08/03/2003 11:00PM

So much for Travers ballyhoo


SARATOGA SPRINGS, N.Y. - The jokes were flowing as freely as the cocktails and lies in Saratoga Sunday night after the dual defeats of Empire Maker in the Jim Dandy and Funny Cide in the Haskell. Wags wondered whether there might be a 50-percent-off sale at the new Funny Cide Store in downtown Saratoga Springs and whether Travers Day box seats might come down from $1,000 to $100 on eBay.

A showdown between the Jim Dandy runner-up and the third-place finisher in the Haskell was not what Saratoga officials had in mind when they began saying after the Belmont Stakes that this year's Travers would be the most dramatic and eagerly anticipated renewal since Affirmed and Alydar met 25 years ago. The expectation was that Empire Maker and Funny Cide would easily win their preps for the showdown. After all, in their lone starts between the 1978 Belmont and Travers, Alydar came back with a 10-length romp over Buckaroo in the Whitney and Affirmed made up an impossible gap to run down Sensitive Prince in the Jim Dandy.

The analogy was always a stretch. Empire Maker and Funny Cide are not Affirmed and Alydar, or even Sunday Silence and Easy Goer, truly great 3-year-olds who had no peers but each other.
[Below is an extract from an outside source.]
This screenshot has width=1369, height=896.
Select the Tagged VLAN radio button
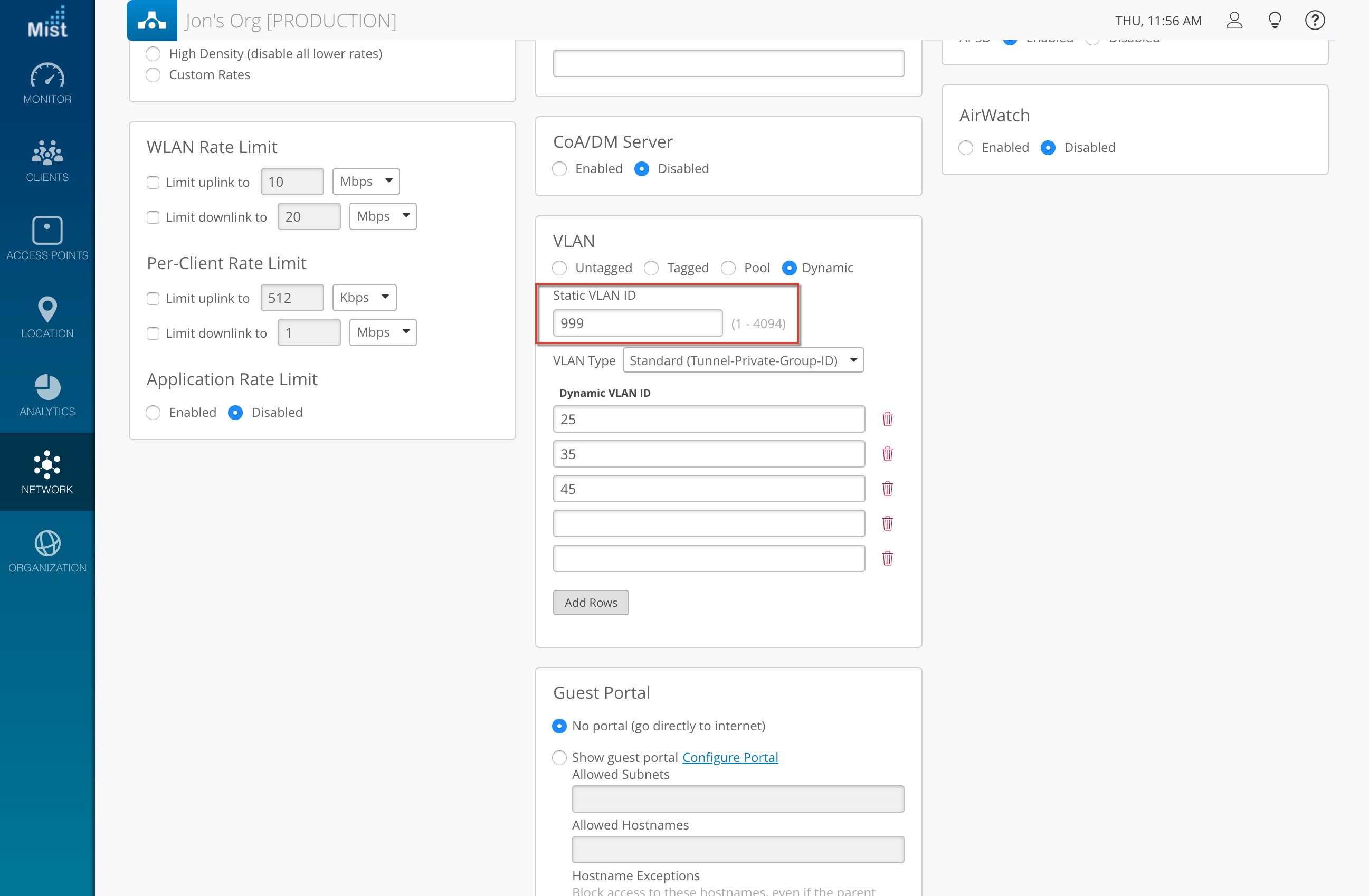tap(651, 268)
Neither of this year's stars has run a dazzling race against the clock or overcome significant adversity. Right now, it's hard to like their chances against their elders this fall.

The morning after, trainer Bobby Frankel didn't sound crestfallen about losing the Jim Dandy by a neck to Strong Hope. It's hard to be too down after winning the weekend's two Grade 1 stakes, the Whitney with Medaglia d'Oro and the Haskell with Peace Rules, and Empire Maker still stands atop his division and is the horse to beat in the Travers. It looked like the colt got going a little bit too late behind a pace that was slower and less contested than anyone expected, and he should only improve with the race under his girth and an extra furlong in the Travers.

Still, a slightly better colt would have run down Strong Hope and won this Jim Dandy. Affirmed did beat Sensitive Prince. Empire Maker is an impressive sight when he launches his rally, picking off horses as if they're standing still, but he also ran only in spots down the stretch and did not really sustain his run.

Funny Cide's performance was far more worrisome because the popular gelding was flat at every stage of the race. Had he shown his usual early speed and been caught late, or made up significant ground down the stretch, you could at least say he wasn't fully cranked for the race and is heading in the right direction. Instead, he was outrun early, outrun late and simply looked like an overmatched longshot. He did come out the race with sand in his eye and was running a temperature Monday morning, so perhaps there's a reason for his utterly dull race.

It's going to be interesting to see how the next three weeks play out for the Derby and Preakness winner. His Haskell performance was unlikely to make Barclay Tagg salivate at the prospect of a 10-furlong race against Empire Maker 20 days hence, but the owners are upstate New Yorkers who probably want to win the Travers more than any other race on the planet. There could be some lively discussions ahead.

There was a lot of lively discussion surrounding the Whitney, where P.G. Johnson was less than reverential about Medaglia d'Oro and Frankel was similarly unawed by Johnson's Volponi. The two Hall of Fame trainers aired their difference of opinion, and a bit of annoyance with each other, and their exchange was widely depicted as mean-spirited and unfortunate.

The only shame is that there isn't more of this kind of discourse. Horseplayers do it all day long, arguing about who's the right horse and calling their fellow racegoers unflattering names for their unspeakable opinions. Such candor is rare among most horsemen when reporters are nearby, so all that fans usually read is that every trainer is deeply respectful of every opponent and couldn't possibly even identify the horse to beat. It's refreshing to hear some honest and passionate opinions for a change.

Medaglia d'Oro's Whitney triumph was workmanlike rather than eye-popping, but nonetheless impressive because he was coming off a 17-week layoff and beating good horses in Volponi and Evening Attire. His victory sets up a face-off with Mineshaft for leadership of the nation's older horses this fall, a showdown that now looms at least as compelling as the Travers.